Lee recalls the first time he dined at L’atelier de Joel Robuchon in Tokyo. “I will never forget it, every single dish and every single bite is still vivid. The flavours were clean and honest, and the technique was very precise.”

Inspired by the dishes he tasted, Lee continued in his cooking endeavours and found himself working for Robuchon in Paris and Taipei. He noted Robuchon as having a strong influence on his career as a chef.

“Two chefs changed my life: Joel Robuchon taught me his philosophy, all the techniques, knowledge and respect for the ingredients. Mark Best pushed me out of my comfort zone and taught me to think outside of the box, to be endlessly searching for possibilities for new flavours, new combinations and to stay focused on very few ingredients.”

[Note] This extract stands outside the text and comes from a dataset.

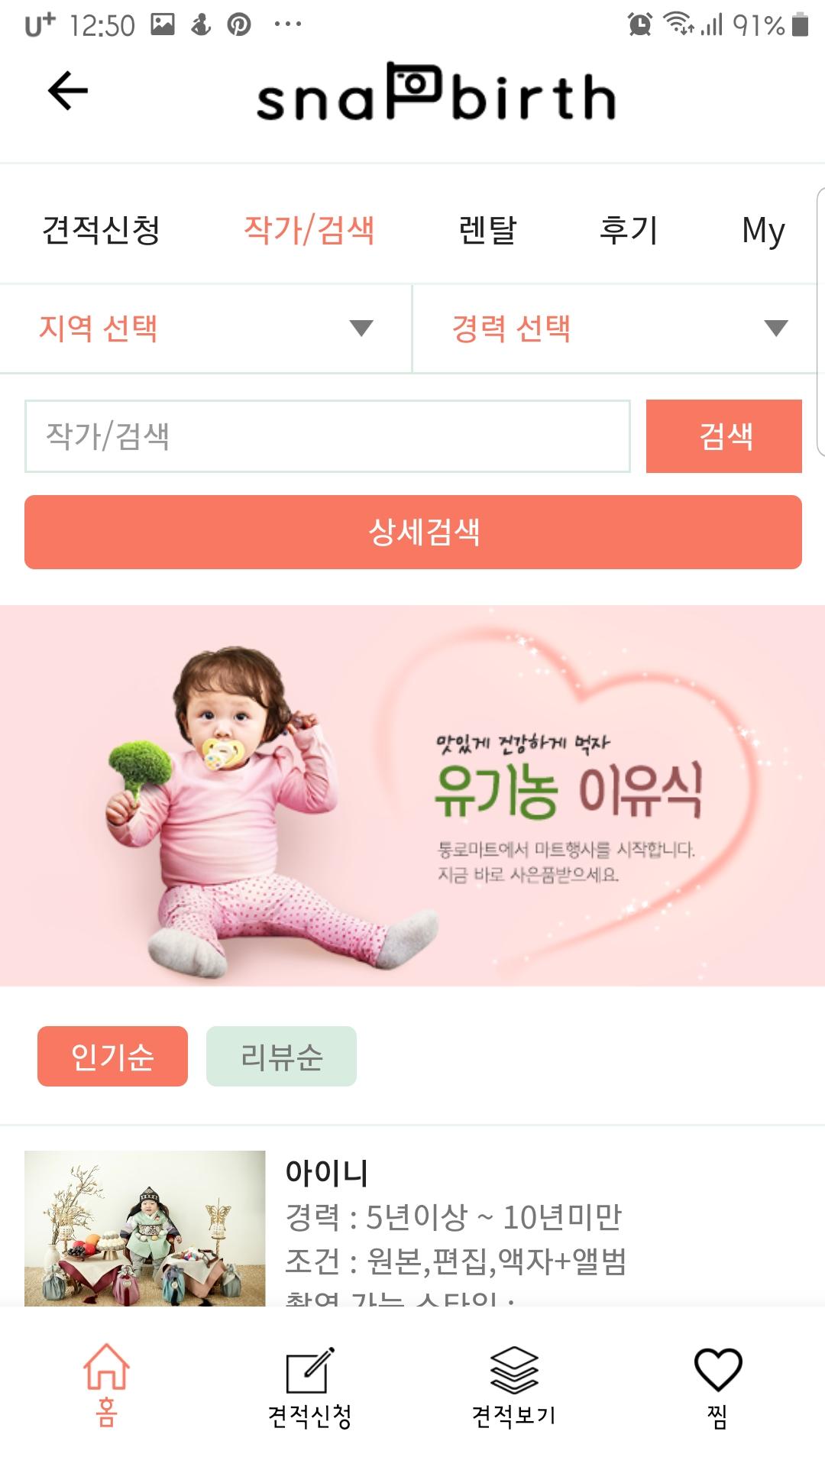Open the 아이니 photographer thumbnail
Image resolution: width=825 pixels, height=1467 pixels.
click(145, 1228)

Recently, Lee travelled to Singapore in July and spent five days cooking at Jaan with chef Kirk Westaway where the two discussed the menu Lee plans to create at Clooney. “Singapore has only one season, summer all year round, but Jann could get fresh ingredients from both the north and south hemispheres which was incredible.”

In late October Lee will be travelling to Paris for food research, focusing mainly on modern techniques and the new wave of French cuisine. He is looking forward to learning how young chefs have trained in Michelin starred kitchens around the world and have gone home to open their own restaurants, and to see French cuisine in a new, different dimension.

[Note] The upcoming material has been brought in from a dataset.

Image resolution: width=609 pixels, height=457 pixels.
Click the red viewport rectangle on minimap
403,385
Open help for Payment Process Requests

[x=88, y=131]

In his kitchen at Clooney, Lee’s favourite cooking technique is focused on not overly cooking fresh produce. “If the quality is premium, then why not serve it raw or barely cooked?” He also is hoping to implement Maori cooking techniques in his own dishes.

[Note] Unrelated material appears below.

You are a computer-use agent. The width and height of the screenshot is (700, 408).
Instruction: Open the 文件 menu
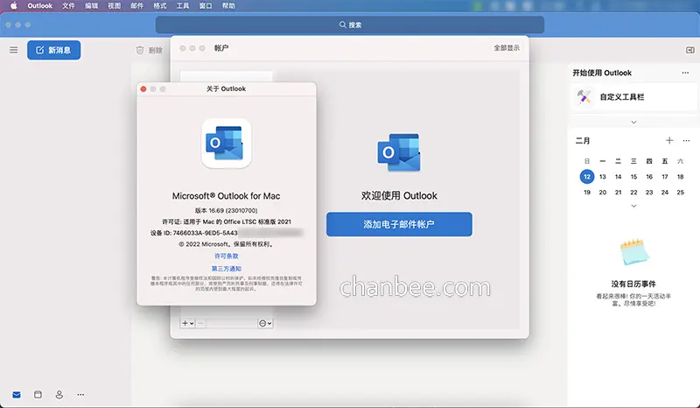[68, 6]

“I really want to cook some vegetables in soil, seasoned with different oil and herbs. Just like how Maori have done for hundreds of years, but in a modern presentation.”

The menu at Clooney follows the rhythm of New Zealand seasons and the team are continually testing and developing new dishes according to seasonal, local ingredients and are always visiting farms and suppliers. With a kitchen of chefs from eight different countries, Lee said that communication is key when creating new dishes and working together.

“We pay a great deal of respect to each other’s background and culture, sharing a bit of our life experiences and of course each staff’s meal is very colourful. Most importantly, we all share the same passion and have the same goal – to provide the highest standard of service and cuisine to our guests.”

To ensure the quality of the food going out to customers, the team do a tasting session every day at 5pm. “I will personally taste every single element we had prepared for the night’s service to ensure it is up to our standard. If anything is not up to our standard then we will discard it and do it again to make sure our guests are getting the best experience with us.”

An excellent leader in the kitchen, Lee recalls a trainee chef he had come to work with him when he was working as head chef in a hotel, “When he first started he couldn’t even use a bread knife nor make a club sandwich. I thought he wouldn’t even make it through his first week. He was very hard working and surprised me over and over, and now he is chef de partie at the three Michelin star restaurant La Petit Nice.”

Humble and dedicated to his passion for cooking, Lee said in future he hopes to contribute himself, in every possible way, to the New Zealand food industry. The dishes he creates at Clooney are each carefully thought out and considered, “My inspirations come not just from ingredients but sometimes a colour, noise or shadow. Recently, I was inspired by a tree with no leaves in Victoria Park.”